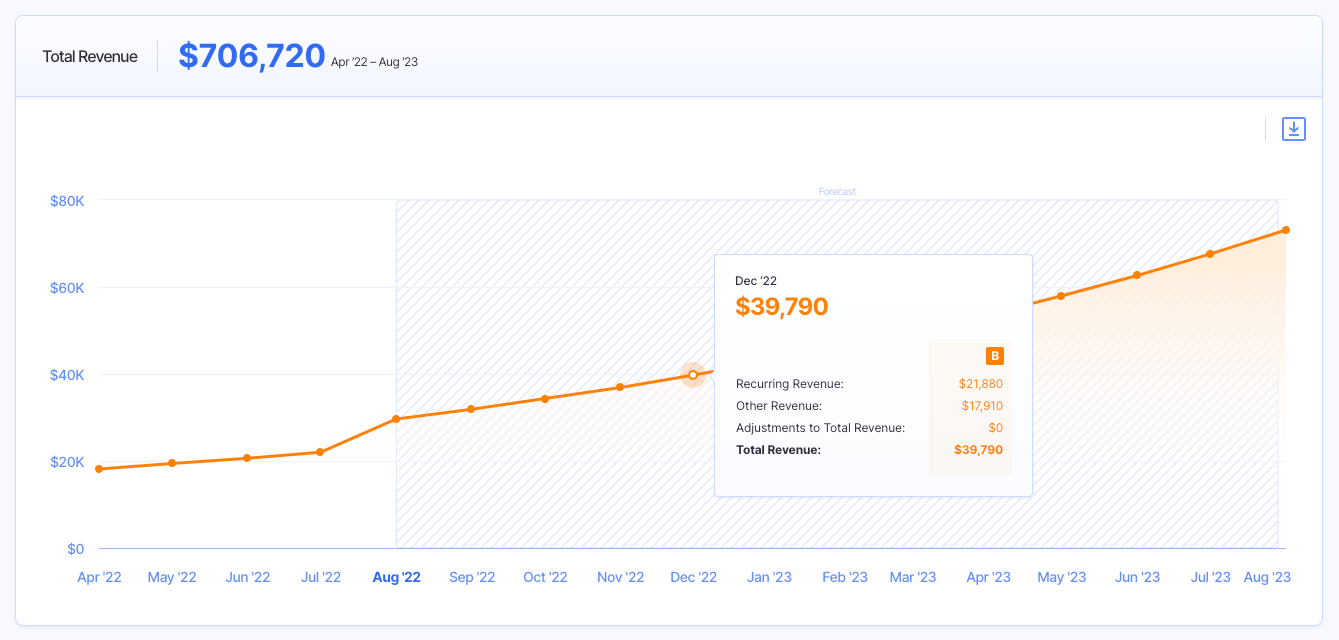Click the Aug '22 data point before the forecast
Viewport: 1339px width, 640px height.
point(396,419)
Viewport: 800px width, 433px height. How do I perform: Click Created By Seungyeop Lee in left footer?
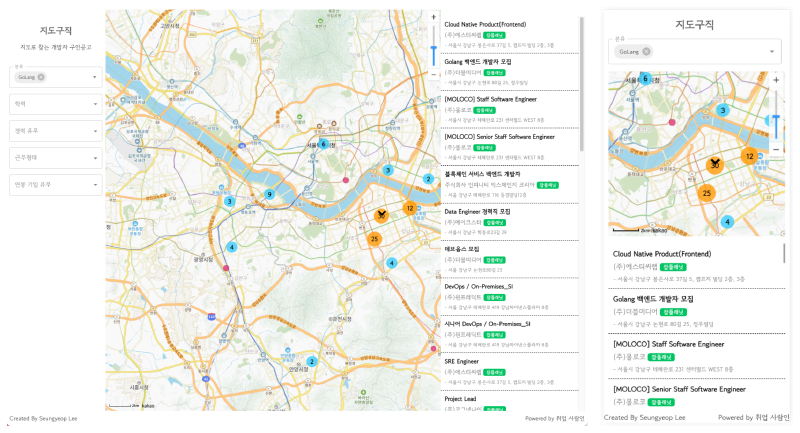click(43, 418)
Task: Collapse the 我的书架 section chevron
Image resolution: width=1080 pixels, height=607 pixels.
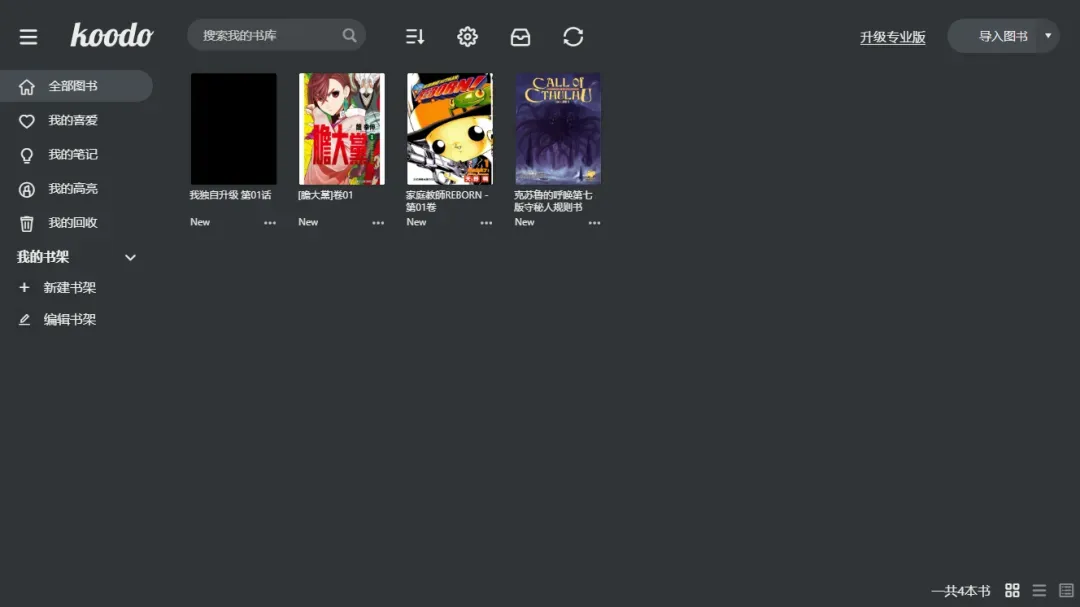Action: click(130, 258)
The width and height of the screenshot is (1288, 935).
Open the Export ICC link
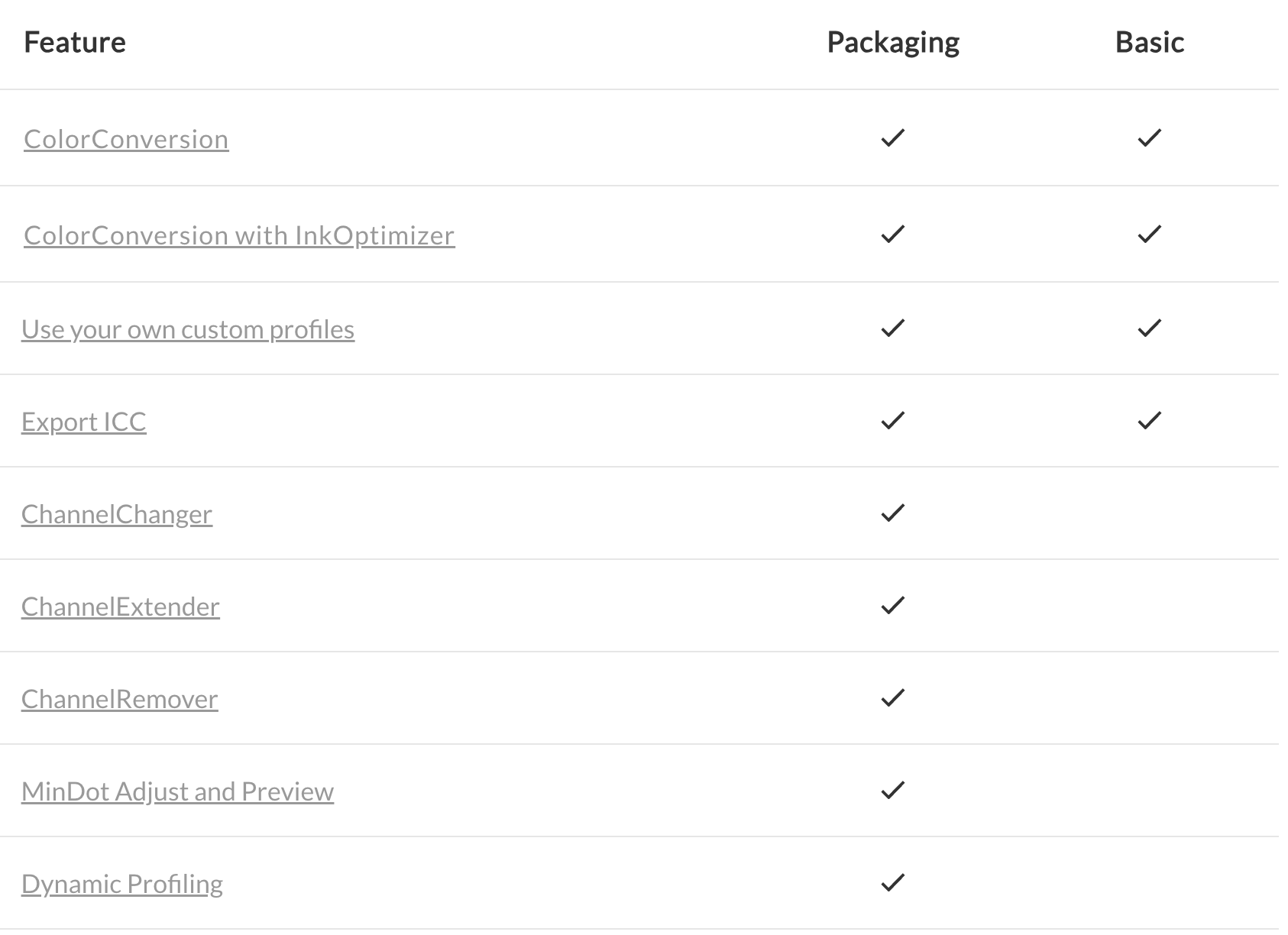click(84, 422)
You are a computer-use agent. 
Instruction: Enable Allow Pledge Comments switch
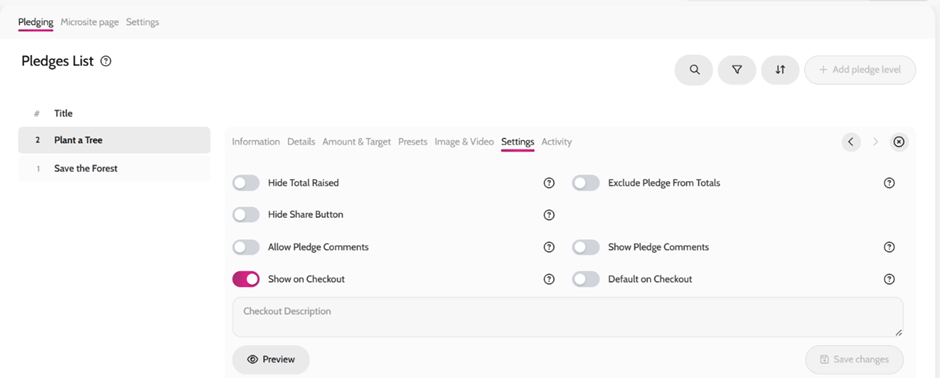(x=246, y=247)
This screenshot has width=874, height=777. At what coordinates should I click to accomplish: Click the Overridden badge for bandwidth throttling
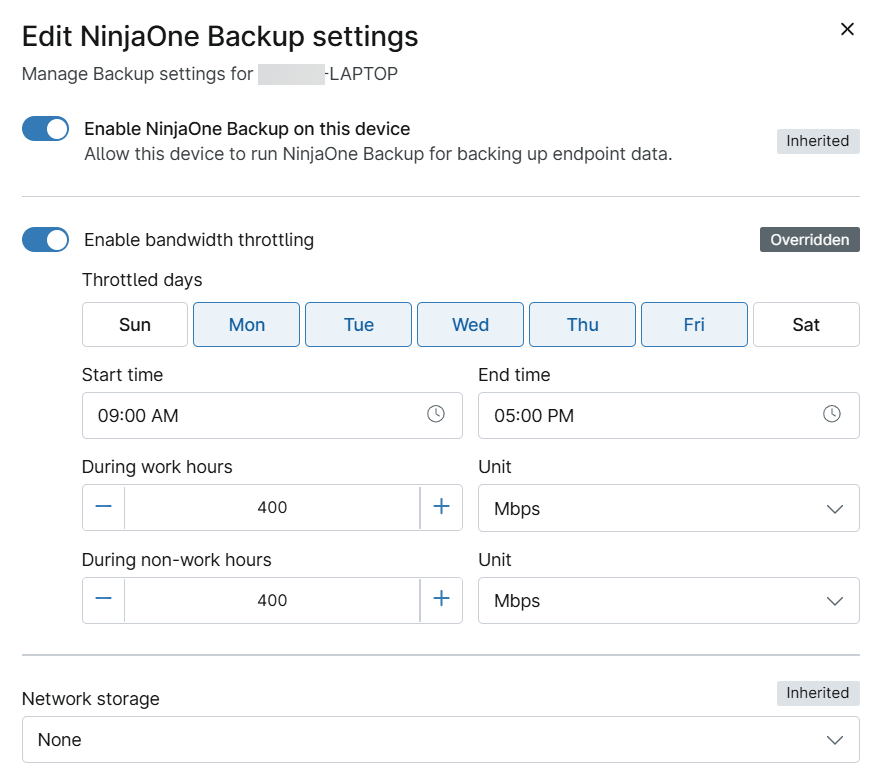click(x=809, y=240)
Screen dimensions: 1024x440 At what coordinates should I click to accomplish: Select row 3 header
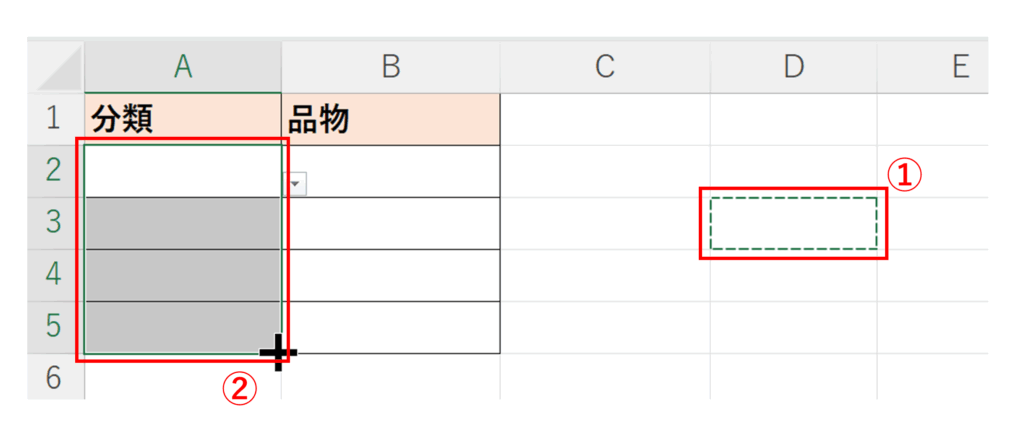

-*-

AIM OF THE TASK →
Could you return exactly the lines starting with the one that contains "This screenshot has" and ending with the last line of the data above? Leave the pictures out.

RESULT OF THE TASK →
This screenshot has width=874, height=777. At what coordinates should I click to accomplish: Click the Overridden badge for bandwidth throttling
click(x=809, y=240)
Screen dimensions: 1024x440 At what coordinates should I click to accomplish: Select row 3 header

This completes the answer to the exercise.